Records shown:
□ □ □ □ □

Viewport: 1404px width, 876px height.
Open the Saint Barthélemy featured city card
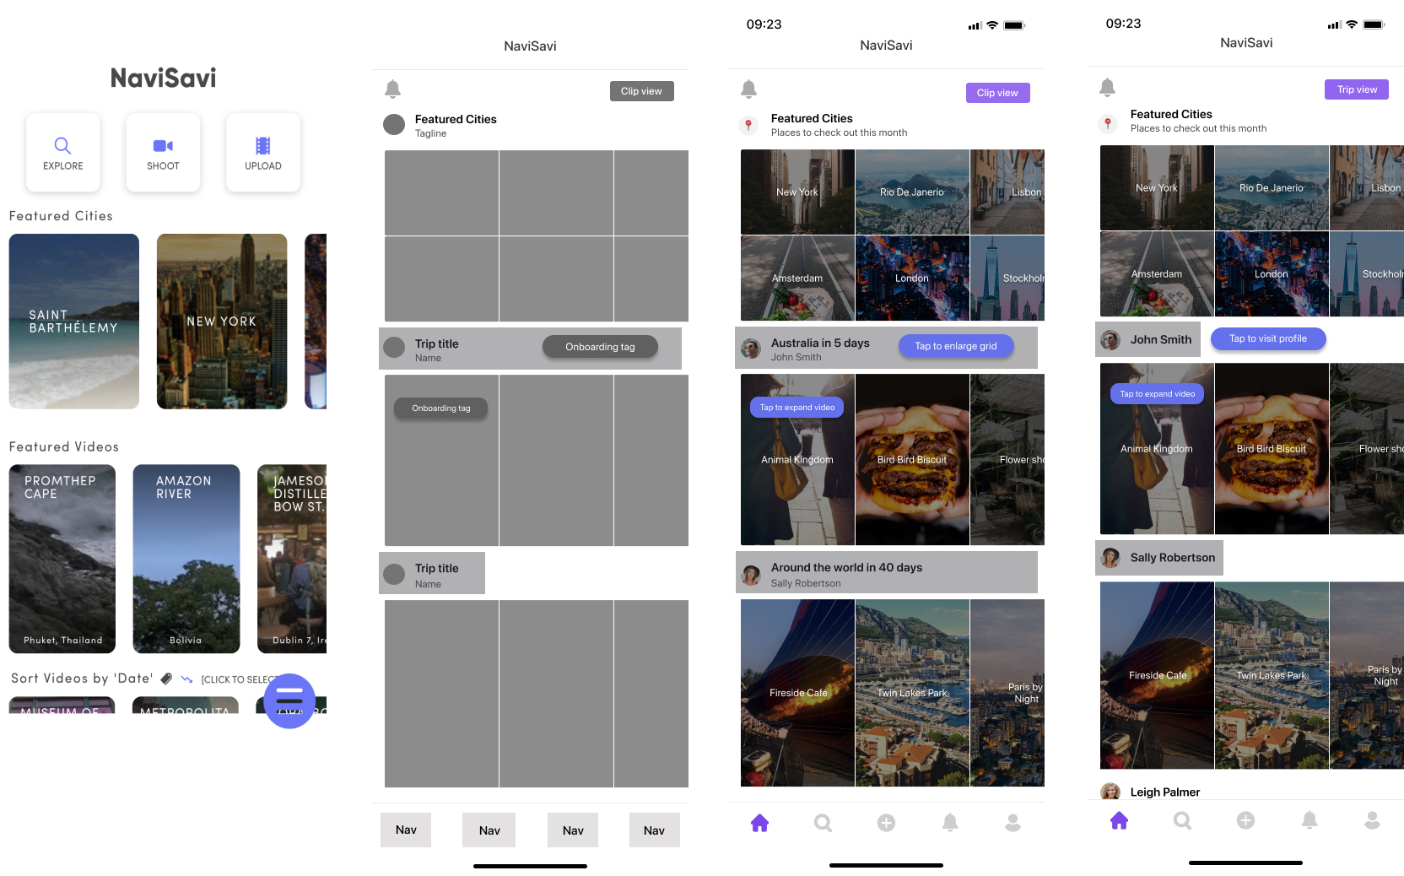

□ □ □ □ □

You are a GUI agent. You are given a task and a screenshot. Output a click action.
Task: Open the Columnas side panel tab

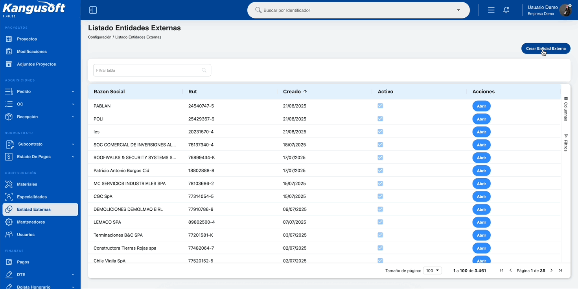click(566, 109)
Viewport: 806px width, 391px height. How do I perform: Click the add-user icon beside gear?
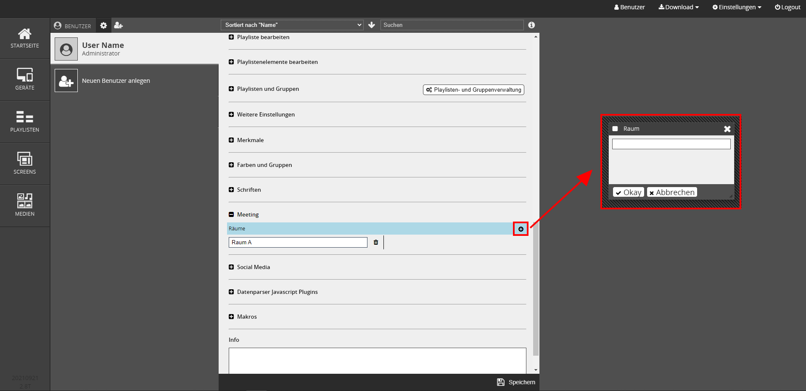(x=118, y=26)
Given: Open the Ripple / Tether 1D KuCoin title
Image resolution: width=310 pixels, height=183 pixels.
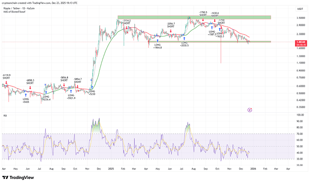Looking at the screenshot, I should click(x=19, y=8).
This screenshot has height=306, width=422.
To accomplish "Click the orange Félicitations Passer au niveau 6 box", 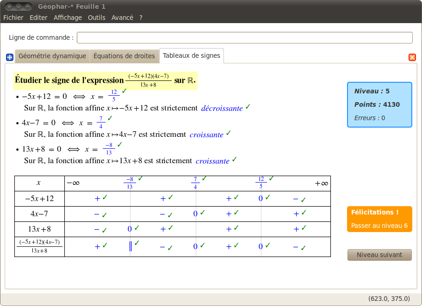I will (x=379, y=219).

□ □ □ □ □

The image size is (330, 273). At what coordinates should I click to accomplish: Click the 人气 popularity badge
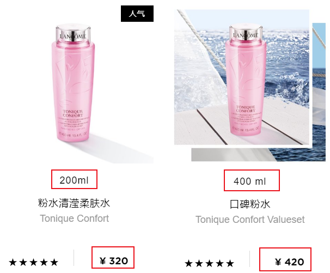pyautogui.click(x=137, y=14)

□ □ □ □ □

Do this: Rewrite in full the lines that begin at the line containing "The image size" and end after the line containing "pyautogui.click(x=137, y=14)", scaling the click coordinates in the answers by 0.95 and rounding them to whole numbers, with halves rounded up. Leave out the pictures.

Solved exercise:
The image size is (330, 273). At what coordinates should I click to accomplish: Click the 人气 popularity badge
pyautogui.click(x=130, y=13)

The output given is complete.